16.2 In case Duynie processes personal data for the Buyer in the course of its performance under the agreement, Duynie can be qualified as a data processor and the provisions in this article 16 will also qualify as data a processing agreement as stipulated in the EU General Data Protection Regulation. Duynie will solely process received personal data further to documented instructions from the Buyer and will not in any way use (or cause to be used) such personal data other than necessary for its performance under the Agreement.

16.3 Duynie will implement appropriate technical and organizational security measures to ensure confidentiality and protection against loss or unlawful processing. The Buyer is allowed to at its own expenses periodically examine and evaluate these measures. Duynie will at the choice of the Buyer, delete or return all personal data after the end of the provision of services relating to processing, unless storage is required by law.

16.4 At its first request Duynie will assist the Buyer and provide all information available which enables the Buyer to comply with its own statutory obligations and to demonstrate this. The Buyer acknowledges and agrees that in the course of its performance under the Agreement, Duynie may use further (sub)processors. Duynie will impose upon such further processors the same data protection obligations as stipulated in this article.

16.5 Duynie is not liable for damage of any kind (whether direct or consequential) resulting from its processing of personal data under the Agreement. The Buyer indemnifies Duynie (in its role or data processor or otherwise) against any third party claim or action resulting directly or indirectly from Duynie’s processing of personal data.
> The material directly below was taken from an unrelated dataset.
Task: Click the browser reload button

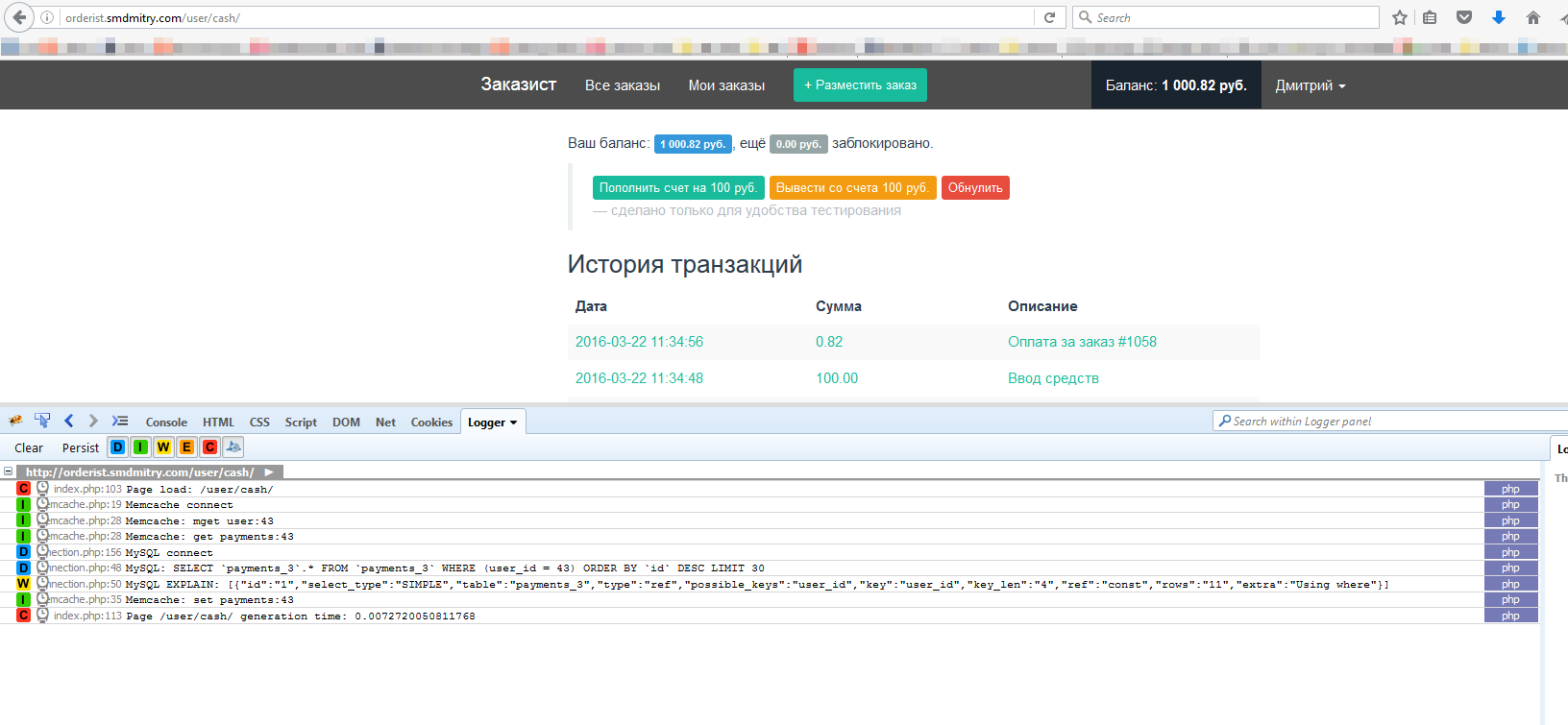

Article 17    Disputes and Applicable Law

17.1 Any dispute between the Buyer and Duynie, including the sole recovery of outstanding payments owed by the Buyer, shall in the first instance be heard by the competent judge in the County Court of Wakefield, West Yorkshire.

17.2 Notwithstanding the provisions in paragraph 1, Duynie is at all times entitled to present a dispute for settlement by arbitration to the London Court of International Arbitration ("LCIA"), in accordance with the LCIA Arbitration Rules.

17.3 The laws of England and Wales exclusively applies to all offers of sale and all (purchase) agreements to which Duynie is party. The application of the Vienna Sales Convention (United Nations Convention on Contracts for the International Sale of Goods) is expressly excluded.

Article 18    Final Provisions

18.1 With regard to the agreement each party is considered an independent contractor and none of the parties will have the right to represent or bind the other. Nothing in the agreement or in these General Terms and Conditions of Sale and Delivery establishes or will have established a joint venture, a partnership or an agency relationship between the parties.

18.2 The English language is the authentic language of these terms and conditions.

18.3 In the event that one or several provisions of these general terms and conditions would appear to be non-binding, wholly or in part, the other provisions of these terms and conditions remain in force. Duynie reserves the right to replace the non-binding provisions with provisions that are binding and that differ as little as possible from the replaced provision, taking into account the objective and the purpose and intent of these general terms and conditions.